Outlook updated to reflect acquisitions. Following the two fairly sizable acquisitions announced YTD, mgmt updated its revenue guidance to $1.3B to $1.4B for 2021 (from $1.2B to $1.3B) as a result of the partial year add of the ~$200MM in acquisitions (we note that mgmt also provided an indication of 2022 revenue of $1.4B to $1.5B). It is unclear to what extent consensus had incorporated the acquisitions, so comparing the guide to prior consensus is likely less meaningful. Nevertheless, what is clear is that mgmt is showing it is able to accentuate an increasing demand environment with thoughtful acquisitions, which in our view is a very attractive playbook.
Estimates revised higher. We are taking our numbers up on MTL on the back of the Bandstra acquisition (we had previously adjusted for APPS) as well as the incremental upside we see evident in a strengthening demand environment and higher commodity prices. As a result, our EBITDA goes to $228MM (from $227MM) for 2021 and $257MM (from $240MM) for 2022.

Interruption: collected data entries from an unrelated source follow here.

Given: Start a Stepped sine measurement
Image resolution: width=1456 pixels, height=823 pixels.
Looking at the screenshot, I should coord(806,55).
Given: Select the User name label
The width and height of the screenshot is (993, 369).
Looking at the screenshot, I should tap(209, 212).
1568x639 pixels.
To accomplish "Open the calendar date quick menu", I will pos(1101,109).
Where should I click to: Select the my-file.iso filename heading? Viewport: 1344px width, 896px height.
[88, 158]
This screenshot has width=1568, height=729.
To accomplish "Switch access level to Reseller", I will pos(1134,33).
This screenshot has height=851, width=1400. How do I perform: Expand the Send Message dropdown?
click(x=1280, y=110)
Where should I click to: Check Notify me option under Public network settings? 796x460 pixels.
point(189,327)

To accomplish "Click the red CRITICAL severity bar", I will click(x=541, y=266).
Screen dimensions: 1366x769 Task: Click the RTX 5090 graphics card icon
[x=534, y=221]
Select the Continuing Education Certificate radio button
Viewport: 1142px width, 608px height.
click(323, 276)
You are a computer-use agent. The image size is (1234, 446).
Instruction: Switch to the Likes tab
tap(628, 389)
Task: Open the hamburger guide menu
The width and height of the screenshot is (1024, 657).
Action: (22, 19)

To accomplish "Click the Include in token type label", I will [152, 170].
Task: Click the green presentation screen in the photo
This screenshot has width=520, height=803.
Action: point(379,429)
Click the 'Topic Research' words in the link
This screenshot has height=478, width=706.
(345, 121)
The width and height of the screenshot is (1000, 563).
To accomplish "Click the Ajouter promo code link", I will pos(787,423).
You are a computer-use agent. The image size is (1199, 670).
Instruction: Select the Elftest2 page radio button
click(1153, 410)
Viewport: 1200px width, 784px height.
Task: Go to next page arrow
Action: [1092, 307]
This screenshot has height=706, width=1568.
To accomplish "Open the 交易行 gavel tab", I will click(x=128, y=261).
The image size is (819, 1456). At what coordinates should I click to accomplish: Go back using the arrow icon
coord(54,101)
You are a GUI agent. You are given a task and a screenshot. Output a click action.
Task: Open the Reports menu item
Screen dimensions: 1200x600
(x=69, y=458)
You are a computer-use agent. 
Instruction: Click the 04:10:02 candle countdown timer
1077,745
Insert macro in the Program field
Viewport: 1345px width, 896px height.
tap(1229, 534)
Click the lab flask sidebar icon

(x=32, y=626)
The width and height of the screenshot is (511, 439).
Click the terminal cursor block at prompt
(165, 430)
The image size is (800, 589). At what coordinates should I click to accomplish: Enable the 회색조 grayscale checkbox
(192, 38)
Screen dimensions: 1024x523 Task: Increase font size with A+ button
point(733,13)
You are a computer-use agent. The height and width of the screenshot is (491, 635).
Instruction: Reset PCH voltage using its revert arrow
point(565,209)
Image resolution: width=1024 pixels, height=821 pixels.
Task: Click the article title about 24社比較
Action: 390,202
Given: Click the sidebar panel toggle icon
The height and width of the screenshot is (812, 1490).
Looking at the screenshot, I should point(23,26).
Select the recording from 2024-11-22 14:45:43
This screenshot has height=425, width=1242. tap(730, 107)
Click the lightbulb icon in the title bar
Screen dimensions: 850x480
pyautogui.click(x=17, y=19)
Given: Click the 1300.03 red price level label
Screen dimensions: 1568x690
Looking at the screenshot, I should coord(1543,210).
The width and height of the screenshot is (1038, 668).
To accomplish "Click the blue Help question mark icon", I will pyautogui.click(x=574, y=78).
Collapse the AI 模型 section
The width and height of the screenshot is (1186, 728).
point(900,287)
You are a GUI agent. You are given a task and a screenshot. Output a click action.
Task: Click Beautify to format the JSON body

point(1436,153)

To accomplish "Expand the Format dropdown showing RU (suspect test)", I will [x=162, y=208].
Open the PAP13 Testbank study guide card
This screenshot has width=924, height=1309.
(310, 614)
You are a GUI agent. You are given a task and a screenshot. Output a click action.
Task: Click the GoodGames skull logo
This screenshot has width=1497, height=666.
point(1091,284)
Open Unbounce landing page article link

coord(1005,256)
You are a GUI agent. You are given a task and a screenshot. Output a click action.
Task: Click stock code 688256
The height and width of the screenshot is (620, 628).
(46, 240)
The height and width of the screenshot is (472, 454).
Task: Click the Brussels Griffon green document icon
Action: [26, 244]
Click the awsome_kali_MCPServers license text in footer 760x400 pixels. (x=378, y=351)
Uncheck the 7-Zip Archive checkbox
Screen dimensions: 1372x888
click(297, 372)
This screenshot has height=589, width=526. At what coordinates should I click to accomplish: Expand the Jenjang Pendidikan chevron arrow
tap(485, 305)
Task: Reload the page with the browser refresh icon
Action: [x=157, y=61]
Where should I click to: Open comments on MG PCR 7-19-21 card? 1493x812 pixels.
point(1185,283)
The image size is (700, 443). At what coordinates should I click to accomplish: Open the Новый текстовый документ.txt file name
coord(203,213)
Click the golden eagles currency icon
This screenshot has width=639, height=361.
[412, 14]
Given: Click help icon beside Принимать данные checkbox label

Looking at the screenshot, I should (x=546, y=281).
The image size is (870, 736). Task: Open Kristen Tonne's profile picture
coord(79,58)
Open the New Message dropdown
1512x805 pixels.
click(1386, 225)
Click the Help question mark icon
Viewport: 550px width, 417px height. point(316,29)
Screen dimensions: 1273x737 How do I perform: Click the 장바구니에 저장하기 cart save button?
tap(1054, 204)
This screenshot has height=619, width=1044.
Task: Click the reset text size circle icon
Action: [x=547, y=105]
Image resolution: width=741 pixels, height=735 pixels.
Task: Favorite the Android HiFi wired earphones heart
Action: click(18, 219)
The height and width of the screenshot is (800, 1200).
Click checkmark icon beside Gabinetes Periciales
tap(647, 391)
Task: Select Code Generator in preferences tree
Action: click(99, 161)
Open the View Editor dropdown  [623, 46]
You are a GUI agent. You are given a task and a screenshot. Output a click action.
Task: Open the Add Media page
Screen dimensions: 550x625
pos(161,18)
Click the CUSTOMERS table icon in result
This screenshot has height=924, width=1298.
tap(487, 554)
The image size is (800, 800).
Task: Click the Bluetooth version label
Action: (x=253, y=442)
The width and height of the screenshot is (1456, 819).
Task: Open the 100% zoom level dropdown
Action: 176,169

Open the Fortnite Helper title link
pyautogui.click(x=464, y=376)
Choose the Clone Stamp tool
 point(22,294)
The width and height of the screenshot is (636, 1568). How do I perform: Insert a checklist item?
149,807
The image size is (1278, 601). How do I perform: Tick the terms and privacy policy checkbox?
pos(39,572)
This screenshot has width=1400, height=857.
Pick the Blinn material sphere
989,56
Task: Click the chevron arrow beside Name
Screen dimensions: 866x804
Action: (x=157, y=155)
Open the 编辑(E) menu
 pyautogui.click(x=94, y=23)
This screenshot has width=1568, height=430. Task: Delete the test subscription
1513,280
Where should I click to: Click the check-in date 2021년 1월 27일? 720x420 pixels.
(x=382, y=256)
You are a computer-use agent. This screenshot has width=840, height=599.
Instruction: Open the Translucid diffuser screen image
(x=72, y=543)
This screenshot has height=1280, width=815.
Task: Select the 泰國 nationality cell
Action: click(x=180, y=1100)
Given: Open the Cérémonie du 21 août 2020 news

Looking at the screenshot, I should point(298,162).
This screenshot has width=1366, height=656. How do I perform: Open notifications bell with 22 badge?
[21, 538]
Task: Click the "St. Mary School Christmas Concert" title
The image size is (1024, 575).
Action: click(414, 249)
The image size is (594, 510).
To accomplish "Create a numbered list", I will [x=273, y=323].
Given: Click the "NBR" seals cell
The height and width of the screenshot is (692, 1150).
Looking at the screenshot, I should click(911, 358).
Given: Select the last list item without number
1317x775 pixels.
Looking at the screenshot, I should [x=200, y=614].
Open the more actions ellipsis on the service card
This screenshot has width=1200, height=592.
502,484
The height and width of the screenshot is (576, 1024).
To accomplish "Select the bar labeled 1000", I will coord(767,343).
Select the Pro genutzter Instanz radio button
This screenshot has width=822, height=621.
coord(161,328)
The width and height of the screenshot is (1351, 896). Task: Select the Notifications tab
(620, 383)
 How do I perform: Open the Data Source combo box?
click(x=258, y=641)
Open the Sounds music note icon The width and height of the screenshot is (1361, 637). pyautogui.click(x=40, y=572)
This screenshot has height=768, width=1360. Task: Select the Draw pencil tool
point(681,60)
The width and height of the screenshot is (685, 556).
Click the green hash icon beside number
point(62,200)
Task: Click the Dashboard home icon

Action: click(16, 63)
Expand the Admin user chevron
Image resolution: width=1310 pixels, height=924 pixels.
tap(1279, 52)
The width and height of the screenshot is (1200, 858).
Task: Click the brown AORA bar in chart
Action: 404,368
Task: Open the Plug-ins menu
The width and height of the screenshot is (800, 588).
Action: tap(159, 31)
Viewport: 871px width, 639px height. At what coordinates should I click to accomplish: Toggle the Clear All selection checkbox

Target up. We remain positive on the MTL shares as we see a positive dynamic playing out where: 1) higher demand overlays on a tight transportation grid (across all modes) in North America; 2) MTL complements this growth with accretive acquisition; and 3) strong FCF generation adds further upside through share repurchases when warranted. The positive backdrop has prompted us to take up our target multiple to 7.0x (from 6.5x), which together with our higher estimates results in target going to $15 (from $13). We reiterate our positive view on the shares and maintain our Outperform rating.